-- begin Data for this exercise --

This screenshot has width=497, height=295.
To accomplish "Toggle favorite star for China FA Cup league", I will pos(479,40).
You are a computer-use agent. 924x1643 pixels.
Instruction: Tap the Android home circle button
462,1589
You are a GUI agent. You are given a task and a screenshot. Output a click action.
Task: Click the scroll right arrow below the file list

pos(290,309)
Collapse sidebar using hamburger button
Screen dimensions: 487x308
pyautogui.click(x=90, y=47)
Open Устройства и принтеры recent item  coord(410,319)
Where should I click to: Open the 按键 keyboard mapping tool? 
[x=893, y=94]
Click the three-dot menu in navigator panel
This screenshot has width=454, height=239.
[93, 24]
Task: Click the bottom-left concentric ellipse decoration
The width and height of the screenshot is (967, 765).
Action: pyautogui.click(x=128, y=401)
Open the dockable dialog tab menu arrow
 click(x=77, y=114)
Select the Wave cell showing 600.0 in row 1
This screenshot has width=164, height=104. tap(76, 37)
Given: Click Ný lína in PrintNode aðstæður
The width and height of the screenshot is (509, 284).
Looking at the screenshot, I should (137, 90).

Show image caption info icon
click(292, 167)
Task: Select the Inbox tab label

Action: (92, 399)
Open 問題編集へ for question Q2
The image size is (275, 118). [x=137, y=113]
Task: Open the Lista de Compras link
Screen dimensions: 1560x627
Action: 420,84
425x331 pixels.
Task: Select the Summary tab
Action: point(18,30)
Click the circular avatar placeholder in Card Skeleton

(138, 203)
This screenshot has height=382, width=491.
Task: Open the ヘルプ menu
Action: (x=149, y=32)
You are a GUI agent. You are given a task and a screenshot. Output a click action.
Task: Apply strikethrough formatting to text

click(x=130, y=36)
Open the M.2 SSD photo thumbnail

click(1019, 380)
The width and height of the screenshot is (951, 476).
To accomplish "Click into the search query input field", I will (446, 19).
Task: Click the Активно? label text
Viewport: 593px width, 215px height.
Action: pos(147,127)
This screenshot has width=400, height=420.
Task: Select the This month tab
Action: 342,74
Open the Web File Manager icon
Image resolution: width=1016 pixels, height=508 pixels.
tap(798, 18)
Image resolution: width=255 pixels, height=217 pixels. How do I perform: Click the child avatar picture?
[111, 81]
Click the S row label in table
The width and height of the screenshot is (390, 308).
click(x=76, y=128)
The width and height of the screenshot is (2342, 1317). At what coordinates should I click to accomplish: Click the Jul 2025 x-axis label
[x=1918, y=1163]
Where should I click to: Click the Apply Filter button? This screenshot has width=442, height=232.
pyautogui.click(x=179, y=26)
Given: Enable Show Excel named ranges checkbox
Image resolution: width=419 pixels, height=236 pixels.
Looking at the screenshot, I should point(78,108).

-- end Data for this exercise --

● **Brief**:
Please reproduce the entries word for word, from the first line through the line that contains "click(1019, 380)", including both of those lines.

● **In response**:
This screenshot has width=497, height=295.
To accomplish "Toggle favorite star for China FA Cup league", I will pos(479,40).
You are a computer-use agent. 924x1643 pixels.
Instruction: Tap the Android home circle button
462,1589
You are a GUI agent. You are given a task and a screenshot. Output a click action.
Task: Click the scroll right arrow below the file list

pos(290,309)
Collapse sidebar using hamburger button
Screen dimensions: 487x308
pyautogui.click(x=90, y=47)
Open Устройства и принтеры recent item  coord(410,319)
Where should I click to: Open the 按键 keyboard mapping tool? 
[x=893, y=94]
Click the three-dot menu in navigator panel
This screenshot has width=454, height=239.
[93, 24]
Task: Click the bottom-left concentric ellipse decoration
The width and height of the screenshot is (967, 765).
Action: pyautogui.click(x=128, y=401)
Open the dockable dialog tab menu arrow
 click(x=77, y=114)
Select the Wave cell showing 600.0 in row 1
This screenshot has width=164, height=104. tap(76, 37)
Given: Click Ný lína in PrintNode aðstæður
The width and height of the screenshot is (509, 284).
Looking at the screenshot, I should (137, 90).

Show image caption info icon
click(292, 167)
Task: Select the Inbox tab label

Action: (92, 399)
Open 問題編集へ for question Q2
The image size is (275, 118). [x=137, y=113]
Task: Open the Lista de Compras link
Screen dimensions: 1560x627
Action: 420,84
425x331 pixels.
Task: Select the Summary tab
Action: point(18,30)
Click the circular avatar placeholder in Card Skeleton

(138, 203)
This screenshot has height=382, width=491.
Task: Open the ヘルプ menu
Action: (x=149, y=32)
You are a GUI agent. You are given a task and a screenshot. Output a click action.
Task: Apply strikethrough formatting to text

click(x=130, y=36)
Open the M.2 SSD photo thumbnail

click(1019, 380)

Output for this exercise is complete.